• Problem statement:
Restate every record exactly, with nothing skipped.

• Source data:
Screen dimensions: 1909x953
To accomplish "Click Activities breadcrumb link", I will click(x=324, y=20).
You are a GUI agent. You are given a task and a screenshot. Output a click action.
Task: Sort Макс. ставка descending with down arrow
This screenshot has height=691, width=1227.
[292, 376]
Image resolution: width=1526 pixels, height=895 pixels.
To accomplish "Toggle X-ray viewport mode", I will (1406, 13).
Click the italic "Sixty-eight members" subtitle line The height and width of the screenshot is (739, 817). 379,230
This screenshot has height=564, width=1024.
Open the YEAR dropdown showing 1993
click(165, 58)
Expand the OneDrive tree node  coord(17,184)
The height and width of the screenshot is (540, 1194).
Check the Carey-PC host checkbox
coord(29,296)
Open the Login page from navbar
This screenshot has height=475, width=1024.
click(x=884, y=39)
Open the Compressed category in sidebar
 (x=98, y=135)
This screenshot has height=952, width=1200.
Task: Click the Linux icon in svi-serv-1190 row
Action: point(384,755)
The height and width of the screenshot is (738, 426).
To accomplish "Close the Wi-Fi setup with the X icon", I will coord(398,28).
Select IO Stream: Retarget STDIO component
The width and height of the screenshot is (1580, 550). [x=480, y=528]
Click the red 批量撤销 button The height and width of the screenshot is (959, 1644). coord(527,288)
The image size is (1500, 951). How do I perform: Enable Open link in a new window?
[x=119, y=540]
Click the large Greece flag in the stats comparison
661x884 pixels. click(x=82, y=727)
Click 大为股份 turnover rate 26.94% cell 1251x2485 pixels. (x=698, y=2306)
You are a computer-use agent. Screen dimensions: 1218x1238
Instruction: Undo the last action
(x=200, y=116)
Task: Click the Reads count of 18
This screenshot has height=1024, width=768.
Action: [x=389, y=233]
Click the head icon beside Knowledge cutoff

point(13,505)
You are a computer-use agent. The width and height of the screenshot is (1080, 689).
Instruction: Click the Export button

• Written reply:
Screen dimensions: 1909x953
To accomplish "Click Activities breadcrumb link", I will click(x=324, y=20).
You are a GUI agent. You are given a task and a screenshot. Output a click action.
Task: Sort Макс. ставка descending with down arrow
This screenshot has height=691, width=1227.
[292, 376]
Image resolution: width=1526 pixels, height=895 pixels.
To accomplish "Toggle X-ray viewport mode", I will (1406, 13).
Click the italic "Sixty-eight members" subtitle line The height and width of the screenshot is (739, 817). 379,230
This screenshot has height=564, width=1024.
Open the YEAR dropdown showing 1993
click(165, 58)
Expand the OneDrive tree node  coord(17,184)
The height and width of the screenshot is (540, 1194).
Check the Carey-PC host checkbox
coord(29,296)
Open the Login page from navbar
This screenshot has height=475, width=1024.
click(x=884, y=39)
Open the Compressed category in sidebar
 (x=98, y=135)
This screenshot has height=952, width=1200.
Task: Click the Linux icon in svi-serv-1190 row
Action: point(384,755)
The height and width of the screenshot is (738, 426).
To accomplish "Close the Wi-Fi setup with the X icon", I will coord(398,28).
Select IO Stream: Retarget STDIO component
The width and height of the screenshot is (1580, 550). [x=480, y=528]
Click the red 批量撤销 button The height and width of the screenshot is (959, 1644). coord(527,288)
The image size is (1500, 951). How do I perform: Enable Open link in a new window?
[x=119, y=540]
Click the large Greece flag in the stats comparison
661x884 pixels. click(x=82, y=727)
Click 大为股份 turnover rate 26.94% cell 1251x2485 pixels. (x=698, y=2306)
You are a computer-use agent. Screen dimensions: 1218x1238
Instruction: Undo the last action
(x=200, y=116)
Task: Click the Reads count of 18
This screenshot has height=1024, width=768.
Action: [x=389, y=233]
Click the head icon beside Knowledge cutoff

point(13,505)
You are a computer-use agent. The width and height of the screenshot is (1080, 689).
Instruction: Click the Export button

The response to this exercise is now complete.